Data mining is a buzzword that often is used to describe the entire range of big data analytics, including collection, extraction, analysis and statistics.
There are many different types of analysis that can be done in order to retrieve information from big data. Each type of analysis will have a different impact or result. The type of analysis you run depends on the type of business issue you are reseaching. Different analyses will deliver different outcomes and as result provide different insights. One of the common ways to recover valuable insights is via the process of data mining. Data mining specifically refers to the discovery of previously unknown or developing patterns, unusual incidents or interdependencies. Therefore it is important to have a clear understanding of what data mining is before you develop your big data strategy.
The most important objective of any data mining process is to find useful information that is easily understood in large data sets. There are a five Techniques that apply to data mining:
I Anomaly or Outlier Detection
Anomaly detection refers to the search for data items in a dataset that do not match a projected pattern or expected behaviour. Anomalies are also called outliers, exceptions, surprises or contaminants and they often provide critical and actionable information. An outlier is an object that deviates significantly from the general average within a dataset or a combination of data. It numerically stands out from the rest of the data and therefore, the outlier indicates that something is out of the ordinary and requires additional analysis.

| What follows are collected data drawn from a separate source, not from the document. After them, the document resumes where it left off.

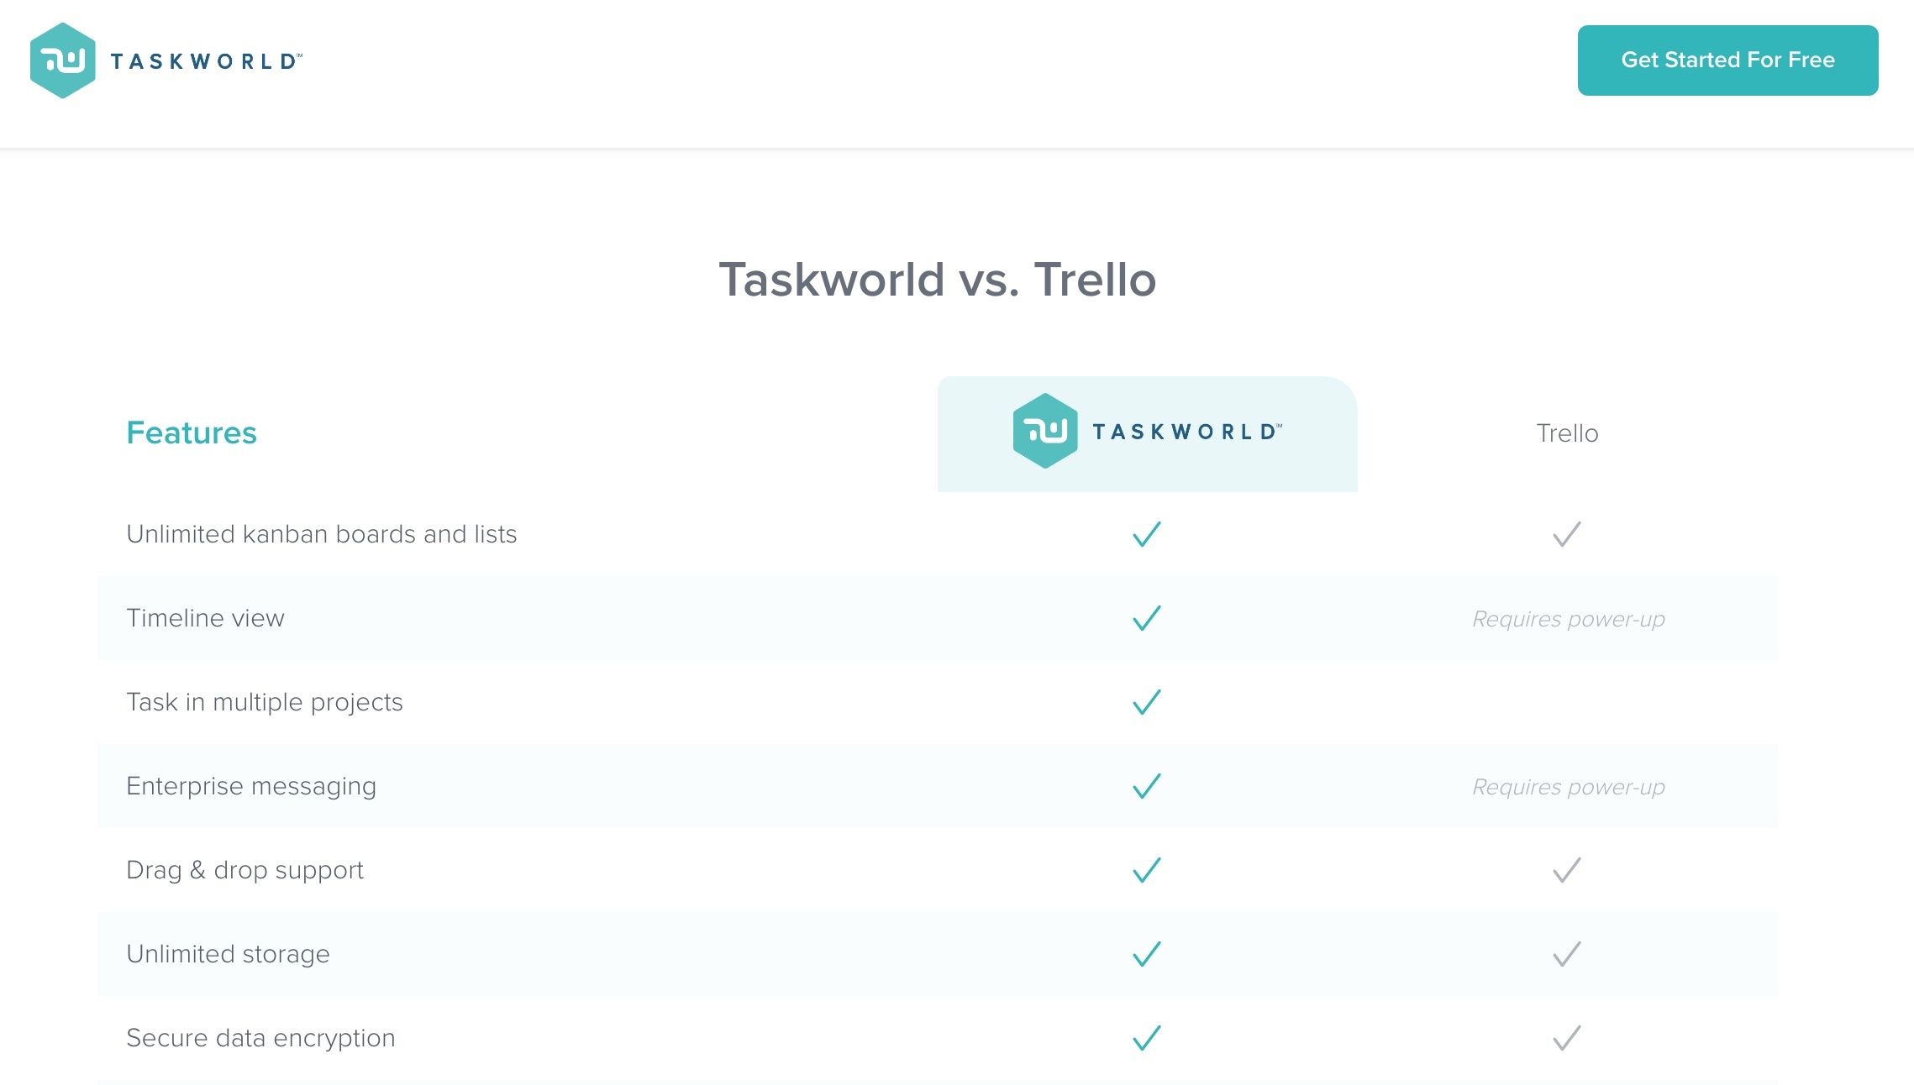This screenshot has height=1085, width=1914.
Task: Click Trello checkmark for Secure data encryption
Action: (1567, 1038)
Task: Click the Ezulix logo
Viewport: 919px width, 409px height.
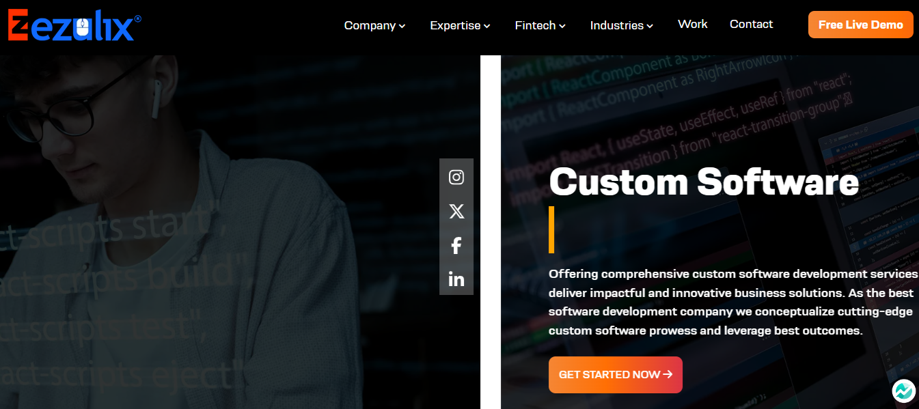Action: [x=74, y=25]
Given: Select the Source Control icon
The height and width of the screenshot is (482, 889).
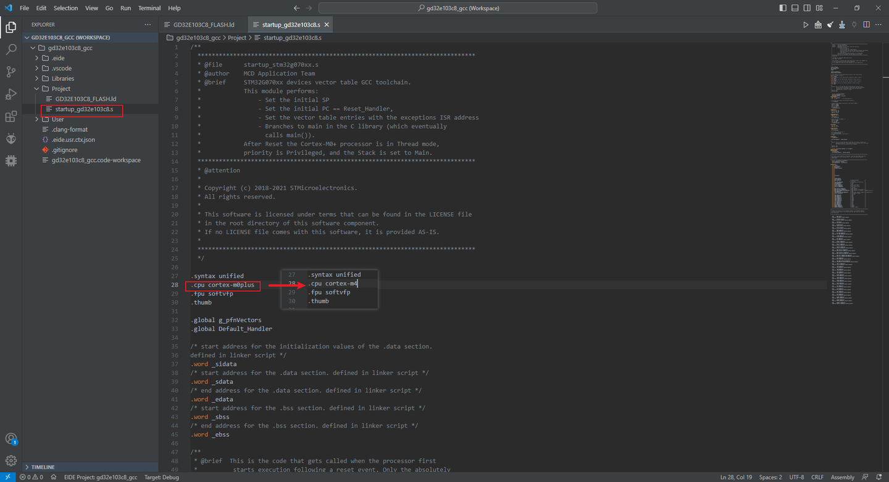Looking at the screenshot, I should pos(10,72).
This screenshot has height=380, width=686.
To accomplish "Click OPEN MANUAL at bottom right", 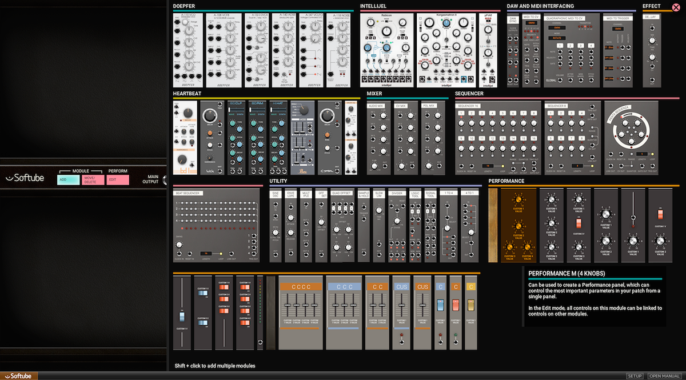I will pos(664,376).
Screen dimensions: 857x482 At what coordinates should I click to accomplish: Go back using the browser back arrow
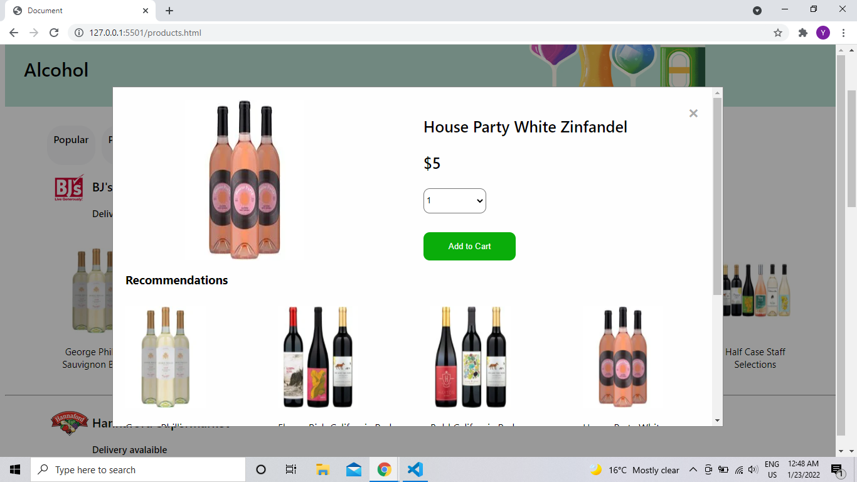click(13, 33)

Anomaly detection is used to detect fraud or risks within critical systems and they have all the characteristics to be of interest to an analyst. It can help find occurrences that could indicate:
- Fraudulent Actions, example detecting various types of credit card fraud
- Flawed Procedures, example: Health Insurrance Companies read more
- Erronuous Theory in Certain Areas.
- Bad Data: In large Datasets, a Small Amount of Outliers is common.
II. Association Rule Learning
Association rule learning enables the discovery of interesting relations (interdependencies) between different variables in large databases. Association rule learning uncovers hidden patterns in the data that can be used to identify variables within the data and the co-occurrences of different variables that appear with the greatest frequencies.

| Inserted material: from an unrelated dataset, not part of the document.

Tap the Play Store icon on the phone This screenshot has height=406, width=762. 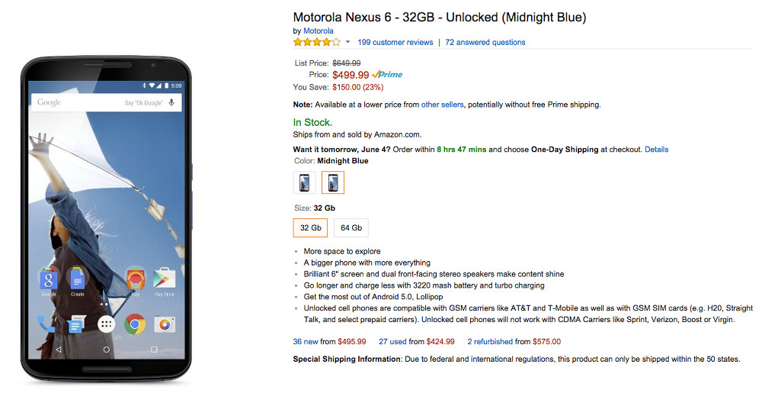click(x=164, y=279)
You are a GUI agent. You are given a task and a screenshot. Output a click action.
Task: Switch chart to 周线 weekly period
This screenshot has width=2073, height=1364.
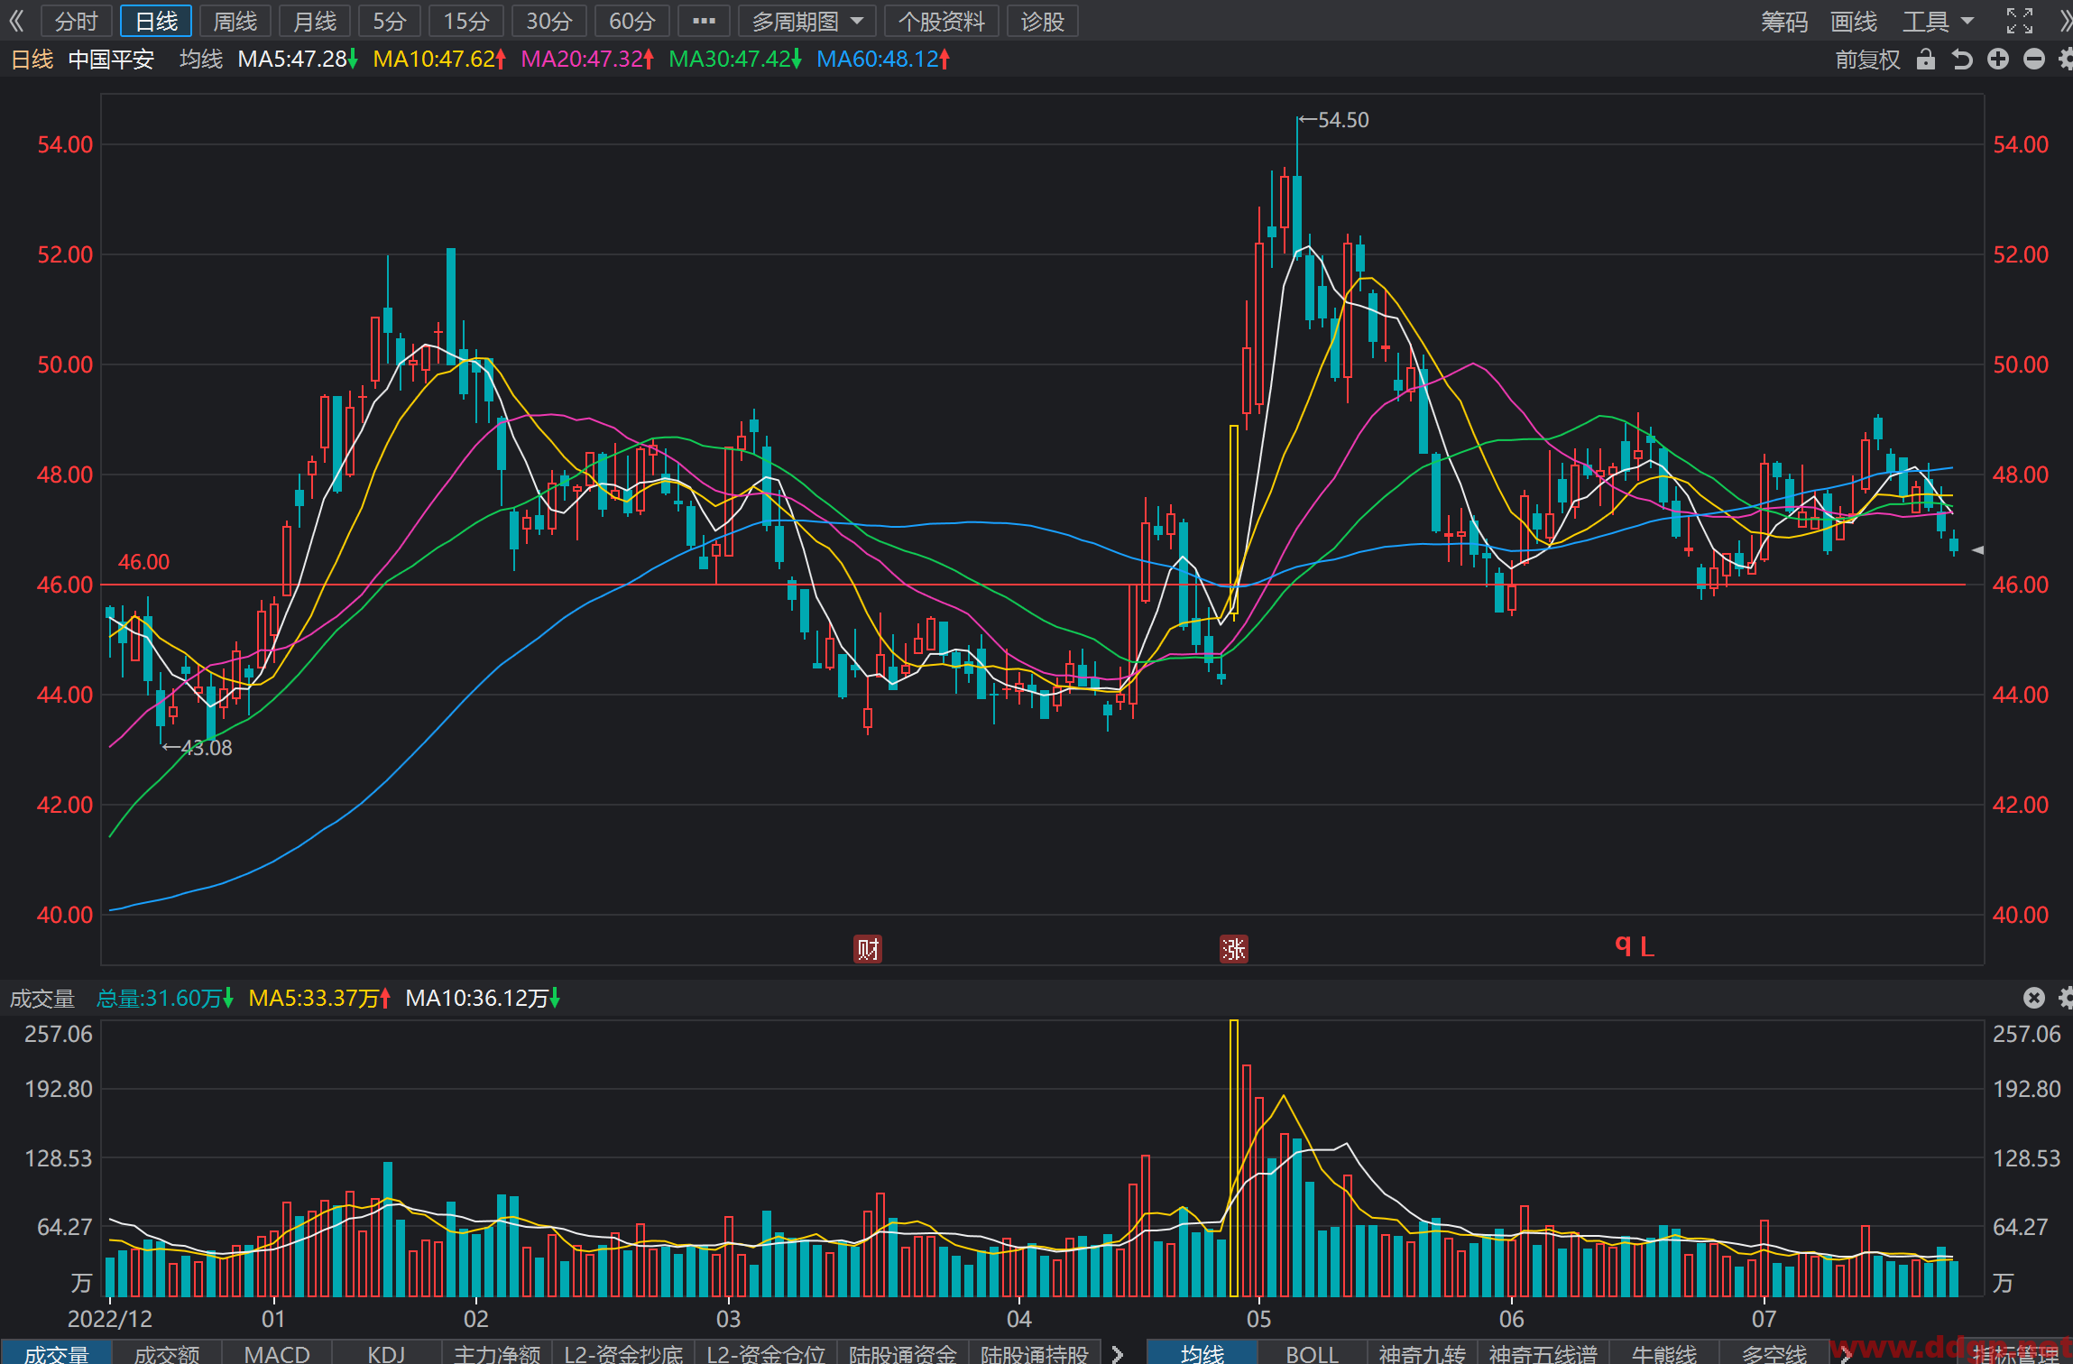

Association rule learning is often used in the retail industry when finding patterns in point-of-sales data. These patterns can be used when recommending new products to others based on what others have bought before or based on which products are bought together. If this is done correctly, it can help your organisation increase its conversion rate.

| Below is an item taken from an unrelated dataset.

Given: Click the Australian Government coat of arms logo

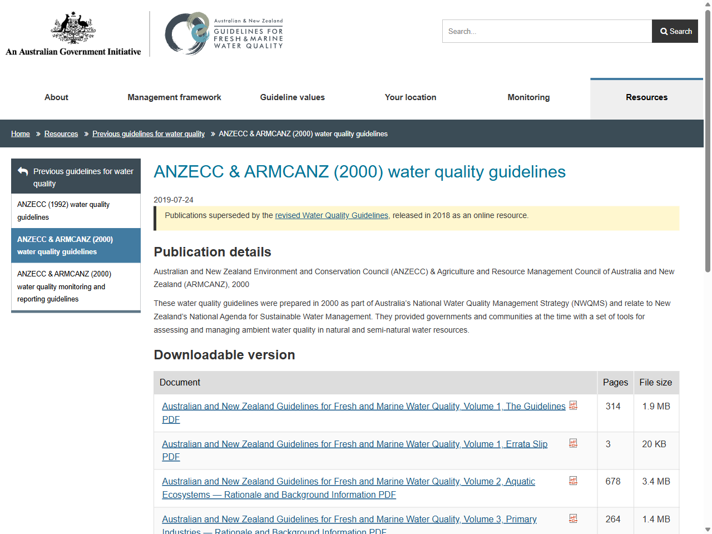Looking at the screenshot, I should coord(72,31).
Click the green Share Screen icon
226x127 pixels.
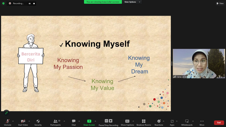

Example Of Association Rule Learning In 2004(!!) Wallmart, discovered that Strawberry Pop-tarts sales increase by seven times prior to a hurricane. Since this discovery, Walmart places the Strawberry Pop-Tarts at the checkouts prior to a hurricane. When you see Pop-tarts you know a hurricane is coming your way!
III. Clustering Analysis
Clustering analysis is the process of identifying data sets that are similar to each other to understand the differences as well as the similarities within the data. Clusters have certain traits in common that can be used to improve targeting algorithms. For example, clusters of customers with similar buying behaviour can be targeted with similar products and services in order to increase the conversation rate.
Best Example Of Clustering Analysis: Social Media (read more in this article) whether it is facebook, linkedin, spotify, twitter and other social media related businesses all deploy (but not exclusively) Cluster Analysis
IV. Classification Analysis
Classification Analysis is a systematic process to obtain important and relevant information about data, and metadata – data about data. The classification analysis helps identifying to which of a set of categories different types of data belong. Classification analysis is closely linked to cluster analysis as the classification can be used to cluster data.
Example Of Classification Analysis: Google Mail (Gmail) Google uses algorithms that are capable of classifying your email as legitimate or mark it as spam. This is done based on data that is linked with the email or the information that is in the email, for example certain words or attachments that indicate spam.
V. Regression analysis
Regression analysis tries to define the dependency between variables. It assumes a one-way causal effect from one variable to the response of another variable. Independent variables can be affected by each other but it does not mean that this dependency is both ways as is the case with correlation analysis. A regression analysis can show that one variable is dependent on another but not vice-versa.Regression analysis is used to determine different levels of customer satisfactions and how they affect customer loyalty and how service levels can be affected by for example the weather.
Example of Regression Analysis The website eHarmony uses a regression model that matches two individual singles based on 29 variables to find the best partner. Data Mining can potentially make you find the love of your life or predict your divorce..
Data mining enables businesses, organizations, governments and scientists to find and select the most important and relevant information. This information can be used to create models that can help make predictions how people or systems will behave so you can anticipate on it.
The more data you have the better the models will become that you can create using the data mining techniques, resulting in more business value for your organisation.